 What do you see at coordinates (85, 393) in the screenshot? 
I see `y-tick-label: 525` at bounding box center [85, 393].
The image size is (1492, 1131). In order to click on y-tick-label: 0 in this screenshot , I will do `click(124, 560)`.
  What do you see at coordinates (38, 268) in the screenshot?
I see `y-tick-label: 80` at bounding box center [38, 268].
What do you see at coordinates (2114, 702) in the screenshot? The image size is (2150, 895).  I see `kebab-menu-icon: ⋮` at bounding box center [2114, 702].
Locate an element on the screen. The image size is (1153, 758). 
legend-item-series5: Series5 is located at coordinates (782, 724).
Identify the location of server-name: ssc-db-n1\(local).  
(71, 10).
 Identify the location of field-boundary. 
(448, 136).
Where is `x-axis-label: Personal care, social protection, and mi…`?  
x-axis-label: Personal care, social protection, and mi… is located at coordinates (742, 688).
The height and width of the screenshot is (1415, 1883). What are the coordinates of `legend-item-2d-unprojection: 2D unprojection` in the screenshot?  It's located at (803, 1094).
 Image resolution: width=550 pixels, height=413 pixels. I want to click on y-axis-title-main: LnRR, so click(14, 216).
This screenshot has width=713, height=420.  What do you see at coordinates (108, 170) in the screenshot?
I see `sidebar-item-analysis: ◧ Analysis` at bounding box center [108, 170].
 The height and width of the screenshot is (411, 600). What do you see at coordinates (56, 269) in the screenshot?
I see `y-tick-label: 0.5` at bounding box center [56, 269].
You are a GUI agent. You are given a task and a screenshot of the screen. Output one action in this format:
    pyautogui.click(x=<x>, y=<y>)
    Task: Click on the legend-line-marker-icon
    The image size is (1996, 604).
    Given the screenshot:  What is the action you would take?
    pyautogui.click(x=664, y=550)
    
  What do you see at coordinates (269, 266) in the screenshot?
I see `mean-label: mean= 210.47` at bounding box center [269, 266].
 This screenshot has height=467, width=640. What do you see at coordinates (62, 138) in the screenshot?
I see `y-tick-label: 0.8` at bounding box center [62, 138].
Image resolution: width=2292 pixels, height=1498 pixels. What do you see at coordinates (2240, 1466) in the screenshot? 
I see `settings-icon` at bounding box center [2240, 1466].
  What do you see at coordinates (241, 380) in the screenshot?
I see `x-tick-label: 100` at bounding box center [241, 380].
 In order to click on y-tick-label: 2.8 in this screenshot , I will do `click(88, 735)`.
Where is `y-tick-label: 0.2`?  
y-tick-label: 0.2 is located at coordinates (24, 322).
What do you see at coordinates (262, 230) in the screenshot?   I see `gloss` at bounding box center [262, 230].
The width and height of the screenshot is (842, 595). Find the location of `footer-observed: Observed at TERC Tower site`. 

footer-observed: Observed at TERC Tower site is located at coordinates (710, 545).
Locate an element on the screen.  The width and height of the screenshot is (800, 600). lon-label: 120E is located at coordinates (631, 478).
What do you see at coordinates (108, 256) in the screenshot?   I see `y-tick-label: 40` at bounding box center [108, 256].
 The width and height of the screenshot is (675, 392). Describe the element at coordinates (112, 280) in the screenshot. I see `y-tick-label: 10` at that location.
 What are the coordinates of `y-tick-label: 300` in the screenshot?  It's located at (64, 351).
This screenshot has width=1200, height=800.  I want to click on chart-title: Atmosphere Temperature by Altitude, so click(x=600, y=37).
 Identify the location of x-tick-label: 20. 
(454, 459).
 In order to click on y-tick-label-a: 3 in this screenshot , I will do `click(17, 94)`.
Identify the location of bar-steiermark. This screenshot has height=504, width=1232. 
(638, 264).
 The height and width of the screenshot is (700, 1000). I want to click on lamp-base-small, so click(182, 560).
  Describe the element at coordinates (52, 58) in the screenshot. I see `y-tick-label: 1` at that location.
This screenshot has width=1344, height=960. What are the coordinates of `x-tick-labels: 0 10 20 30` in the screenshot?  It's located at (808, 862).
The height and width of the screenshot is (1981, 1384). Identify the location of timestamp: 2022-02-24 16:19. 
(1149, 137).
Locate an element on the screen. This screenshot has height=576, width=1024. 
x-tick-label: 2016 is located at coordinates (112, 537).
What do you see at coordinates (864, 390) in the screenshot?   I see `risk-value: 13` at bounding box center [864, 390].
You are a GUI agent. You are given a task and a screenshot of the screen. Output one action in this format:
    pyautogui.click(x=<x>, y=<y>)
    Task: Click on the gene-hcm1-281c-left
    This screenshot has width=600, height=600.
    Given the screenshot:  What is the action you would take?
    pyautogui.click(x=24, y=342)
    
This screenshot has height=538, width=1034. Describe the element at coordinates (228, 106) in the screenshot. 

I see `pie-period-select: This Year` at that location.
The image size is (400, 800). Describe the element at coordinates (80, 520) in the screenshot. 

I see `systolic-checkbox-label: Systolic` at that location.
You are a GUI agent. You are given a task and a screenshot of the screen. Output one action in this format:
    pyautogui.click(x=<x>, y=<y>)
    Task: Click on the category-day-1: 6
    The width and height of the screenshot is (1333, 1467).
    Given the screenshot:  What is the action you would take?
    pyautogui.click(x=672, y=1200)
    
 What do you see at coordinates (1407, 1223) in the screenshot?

- - - -

Aim of the task:
Can you set out the material above as a numbered list, leaving out any blank lines?

Task solution:
1.  What do you see at coordinates (85, 393) in the screenshot? 
2. I see `y-tick-label: 525` at bounding box center [85, 393].
3. The image size is (1492, 1131). In order to click on y-tick-label: 0 in this screenshot , I will do `click(124, 560)`.
4.   What do you see at coordinates (38, 268) in the screenshot?
5. I see `y-tick-label: 80` at bounding box center [38, 268].
6. What do you see at coordinates (2114, 702) in the screenshot? The image size is (2150, 895).  I see `kebab-menu-icon: ⋮` at bounding box center [2114, 702].
7. Locate an element on the screen. The image size is (1153, 758). 
8. legend-item-series5: Series5 is located at coordinates (782, 724).
9. Identify the location of server-name: ssc-db-n1\(local).  
10. (71, 10).
11.  Identify the location of field-boundary. 
12. (448, 136).
13. Where is `x-axis-label: Personal care, social protection, and mi…`?  
14. x-axis-label: Personal care, social protection, and mi… is located at coordinates (742, 688).
15. The height and width of the screenshot is (1415, 1883). What are the coordinates of `legend-item-2d-unprojection: 2D unprojection` in the screenshot?  It's located at (803, 1094).
16.  Image resolution: width=550 pixels, height=413 pixels. I want to click on y-axis-title-main: LnRR, so click(14, 216).
17. This screenshot has width=713, height=420.  What do you see at coordinates (108, 170) in the screenshot?
18. I see `sidebar-item-analysis: ◧ Analysis` at bounding box center [108, 170].
19.  The height and width of the screenshot is (411, 600). What do you see at coordinates (56, 269) in the screenshot?
20. I see `y-tick-label: 0.5` at bounding box center [56, 269].
21. You are a GUI agent. You are given a task and a screenshot of the screen. Output one action in this format:
22.     pyautogui.click(x=<x>, y=<y>)
23.     Task: Click on the legend-line-marker-icon
24.     The image size is (1996, 604).
25.     Given the screenshot:  What is the action you would take?
26.     pyautogui.click(x=664, y=550)
27.   What do you see at coordinates (269, 266) in the screenshot?
28. I see `mean-label: mean= 210.47` at bounding box center [269, 266].
29.  This screenshot has height=467, width=640. What do you see at coordinates (62, 138) in the screenshot?
30. I see `y-tick-label: 0.8` at bounding box center [62, 138].
31. Image resolution: width=2292 pixels, height=1498 pixels. What do you see at coordinates (2240, 1466) in the screenshot? 
32. I see `settings-icon` at bounding box center [2240, 1466].
33.   What do you see at coordinates (241, 380) in the screenshot?
34. I see `x-tick-label: 100` at bounding box center [241, 380].
35.  In order to click on y-tick-label: 2.8 in this screenshot , I will do `click(88, 735)`.
36. Where is `y-tick-label: 0.2`?  
37. y-tick-label: 0.2 is located at coordinates (24, 322).
38. What do you see at coordinates (262, 230) in the screenshot?   I see `gloss` at bounding box center [262, 230].
39. The width and height of the screenshot is (842, 595). Find the location of `footer-observed: Observed at TERC Tower site`. 
40. footer-observed: Observed at TERC Tower site is located at coordinates (710, 545).
41. Locate an element on the screen.  The width and height of the screenshot is (800, 600). lon-label: 120E is located at coordinates (631, 478).
42. What do you see at coordinates (108, 256) in the screenshot?   I see `y-tick-label: 40` at bounding box center [108, 256].
43.  The width and height of the screenshot is (675, 392). Describe the element at coordinates (112, 280) in the screenshot. I see `y-tick-label: 10` at that location.
44.  What are the coordinates of `y-tick-label: 300` in the screenshot?  It's located at (64, 351).
45. This screenshot has width=1200, height=800.  I want to click on chart-title: Atmosphere Temperature by Altitude, so click(x=600, y=37).
46.  Identify the location of x-tick-label: 20. 
47. (454, 459).
48.  In order to click on y-tick-label-a: 3 in this screenshot , I will do `click(17, 94)`.
49. Identify the location of bar-steiermark. This screenshot has height=504, width=1232. 
50. (638, 264).
51.  The height and width of the screenshot is (700, 1000). I want to click on lamp-base-small, so click(182, 560).
52.   Describe the element at coordinates (52, 58) in the screenshot. I see `y-tick-label: 1` at that location.
53. This screenshot has width=1344, height=960. What are the coordinates of `x-tick-labels: 0 10 20 30` in the screenshot?  It's located at (808, 862).
54. The height and width of the screenshot is (1981, 1384). Identify the location of timestamp: 2022-02-24 16:19. 
55. (1149, 137).
56. Locate an element on the screen. This screenshot has height=576, width=1024. 
57. x-tick-label: 2016 is located at coordinates (112, 537).
58. What do you see at coordinates (864, 390) in the screenshot?   I see `risk-value: 13` at bounding box center [864, 390].
59. You are a GUI agent. You are given a task and a screenshot of the screen. Output one action in this format:
60.     pyautogui.click(x=<x>, y=<y>)
61.     Task: Click on the gene-hcm1-281c-left
62.     This screenshot has width=600, height=600.
63.     Given the screenshot:  What is the action you would take?
64.     pyautogui.click(x=24, y=342)
65. This screenshot has height=538, width=1034. Describe the element at coordinates (228, 106) in the screenshot. 
66. I see `pie-period-select: This Year` at that location.
67. The image size is (400, 800). Describe the element at coordinates (80, 520) in the screenshot. 
68. I see `systolic-checkbox-label: Systolic` at that location.
69. You are a GUI agent. You are given a task and a screenshot of the screen. Output one action in this format:
70.     pyautogui.click(x=<x>, y=<y>)
71.     Task: Click on the category-day-1: 6
72.     The width and height of the screenshot is (1333, 1467).
73.     Given the screenshot:  What is the action you would take?
74.     pyautogui.click(x=672, y=1200)
75.  What do you see at coordinates (1407, 1223) in the screenshot?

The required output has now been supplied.